Outre ces prolégomènes historiques et sociologiques, le préambule de la LLA annonce le principe fondamental qui sous-tend la démarche du gouvernement du Canada, à savoir qu’il appartient aux peuples autochtones eux-mêmes de jouer le rôle de premier plan dans la réappropriation, la revitalisation, le maintien et le renforcement de leurs langues. Le rôle du gouvernement, pour sa part, est de soutenir les communautés et les entités intéressant en leur garantissant « un financement adéquat, stable et à long terme ».

Le ministère responsable

Certains choix législatifs méritent d’être soulignés. Par exemple, on sait que l’administration de la loi est confiée au ministre du Patrimoine canadien et du multiculturalisme et non à l’un des deux autres ministères chargés des affaires autochtones (i.e. le ministère des Relations Couronne-Autochtones et Affaires du Nord et le ministère des Services aux Autochtones). Il s’agit sans doute d’un choix salutaire étant donné que le ministère qui les a précédés a contribué de manière appréciable, par le truchement de politiques colonialistes, discriminatoires et liberticides à l’érosion linguistique et culturelle des peuples autochtones au Canada. Voir à cet égard les conclusions de la CVR (Honorer la vérité, réconcilier pour l’avenir, Sommaire du rapport final de la Commission de vérité et de réconciliation, aux pages 83-87) ou encore celles du Tribunal canadien des droits de la personne dans l’affaire Société de soutien à l’enfance et à la famille des Premières Nations du Canada c. Procureur général du Canada (pour le ministre des Affaires indiennes et du Nord canadien), 2016 TCDP 2, aux paragraphes 106-107). Dans l’esprit du renouvellement des rapports entre le gouvernement canadien et les peuples autochtones, il est sans doute sage de ne pas confier la revitalisation des langues autochtones au ministère fédéral qui, historiquement, s’était donné pour mission de les faire taire à jamais.
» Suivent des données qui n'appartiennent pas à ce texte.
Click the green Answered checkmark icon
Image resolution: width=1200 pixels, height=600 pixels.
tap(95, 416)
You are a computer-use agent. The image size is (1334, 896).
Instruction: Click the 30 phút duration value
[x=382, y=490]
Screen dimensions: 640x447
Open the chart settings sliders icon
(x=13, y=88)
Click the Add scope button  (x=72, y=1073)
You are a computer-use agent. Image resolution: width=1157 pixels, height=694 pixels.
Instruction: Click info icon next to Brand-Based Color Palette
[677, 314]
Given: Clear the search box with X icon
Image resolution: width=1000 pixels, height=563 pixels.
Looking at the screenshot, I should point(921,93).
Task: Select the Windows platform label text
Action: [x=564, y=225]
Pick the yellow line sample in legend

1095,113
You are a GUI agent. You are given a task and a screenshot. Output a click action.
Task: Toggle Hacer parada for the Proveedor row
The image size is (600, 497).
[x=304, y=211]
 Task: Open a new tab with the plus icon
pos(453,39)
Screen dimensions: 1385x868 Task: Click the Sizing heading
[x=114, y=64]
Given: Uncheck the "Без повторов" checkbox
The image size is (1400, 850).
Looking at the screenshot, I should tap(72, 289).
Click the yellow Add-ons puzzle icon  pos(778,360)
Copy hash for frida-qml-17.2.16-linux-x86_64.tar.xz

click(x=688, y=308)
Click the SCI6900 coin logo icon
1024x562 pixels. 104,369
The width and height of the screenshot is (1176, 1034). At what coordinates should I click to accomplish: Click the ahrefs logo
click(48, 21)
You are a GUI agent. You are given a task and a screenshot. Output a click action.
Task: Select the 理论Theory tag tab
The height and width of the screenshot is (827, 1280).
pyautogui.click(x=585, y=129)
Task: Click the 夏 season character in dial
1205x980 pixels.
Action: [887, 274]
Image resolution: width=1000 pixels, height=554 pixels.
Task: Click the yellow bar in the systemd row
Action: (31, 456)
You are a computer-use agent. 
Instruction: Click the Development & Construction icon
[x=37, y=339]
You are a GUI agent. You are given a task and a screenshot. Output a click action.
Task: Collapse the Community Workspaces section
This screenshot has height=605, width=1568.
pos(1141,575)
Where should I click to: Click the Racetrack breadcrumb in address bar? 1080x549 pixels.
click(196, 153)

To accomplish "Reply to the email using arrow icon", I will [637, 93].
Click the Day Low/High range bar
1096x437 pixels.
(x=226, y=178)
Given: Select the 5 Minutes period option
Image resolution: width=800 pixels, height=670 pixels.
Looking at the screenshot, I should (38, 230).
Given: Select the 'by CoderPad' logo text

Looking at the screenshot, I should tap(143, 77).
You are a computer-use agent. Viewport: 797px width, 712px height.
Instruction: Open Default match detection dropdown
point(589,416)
Bien que le ministère du Patrimoine canadien ait récemment été déchargé de son mandat afférent aux langues officielles, il y subsiste vraisemblablement une certaine expertise interne en matière de promotion et de valorisation linguistique qui informera (peut-on l’espérer) sa surintendance de la LLA. Quoi qu’il en soit, il n’était pas indiqué de confier l’administration de cette loi au tout nouveau ministère du Tourisme, des Langues officielles et de la Francophonie. La lettre de mandat de la ministre Joly est effectivement silencieuse sur la question des langues autochtones et le LLA ne confère pas aux langues autochtones le statut de langues officielles.

Il appartient donc au ministre du Patrimoine de veiller à la mise en œuvre de la loi par l’entremise de la collaboration intergouvernementale et de la consultation auprès des communautés autochtones. L’article 7 exige du ministre du Patrimoine qu’il « consulte divers gouvernements autochtones et autres corps dirigeants autochtones ainsi que divers organismes autochtones en vue d’atteindre l’objectif d’octroyer un financement adéquat, stable et à long terme en ce qui touche la réappropriation, la revitalisation, le maintien et le renforcement des langues autochtones. »  Les articles 8, 9 et 10, de leur côté, encadrent le pouvoir du ministre de conclure des ententes et des accords avec tous les ordres gouvernementaux intéressés, « aux fins notamment de la fourniture, dans une langue autochtone, de programmes et de services en ce qui a trait à l’éducation, la santé et l’administration de la justice ». La LLA n’est donc pas limitée au financement de cours de langues ou à la création de lexiques; elle envisage la mise en œuvre de programmes et de services gouvernementaux dans les langues autochtones. La LLA reconnait ainsi que la revitalisation et la réappropriation des langues autochtones exigent que celles-ci ne soient plus confinées à la sphère privée, familiale et folklorique, mais plutôt qu’elles soient invitées à prendre leur place, avec dignité et respect, dans la sphère publique canadienne. Au-delà des obligations fiduciales habituelles de la Couronne à l’égard des peuples autochtones, il est possible que les articles 7 à 10 de la LLA astreignent le ministre à une norme de conduite spéciale dans la coordination de mesures adéquates et efficaces, aptes à favoriser l’objet de la loi.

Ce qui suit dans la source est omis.